_Given request_:
Convert everything in the entries from the line containing "Click the Detektix logo icon" down to the line containing "Click start position", both included, into a JSON list of strings with one string per line, and leave out any blank lines.

_Data for the task_:
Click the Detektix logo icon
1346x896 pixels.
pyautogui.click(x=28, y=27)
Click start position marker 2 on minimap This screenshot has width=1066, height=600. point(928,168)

...

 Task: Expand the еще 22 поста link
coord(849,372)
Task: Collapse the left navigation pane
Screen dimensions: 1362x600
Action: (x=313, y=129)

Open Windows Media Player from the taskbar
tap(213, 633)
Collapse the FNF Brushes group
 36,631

_Answer to this exercise_:
[
  "Click the Detektix logo icon",
  "1346x896 pixels.",
  "pyautogui.click(x=28, y=27)",
  "Click start position marker 2 on minimap This screenshot has width=1066, height=600. point(928,168)"
]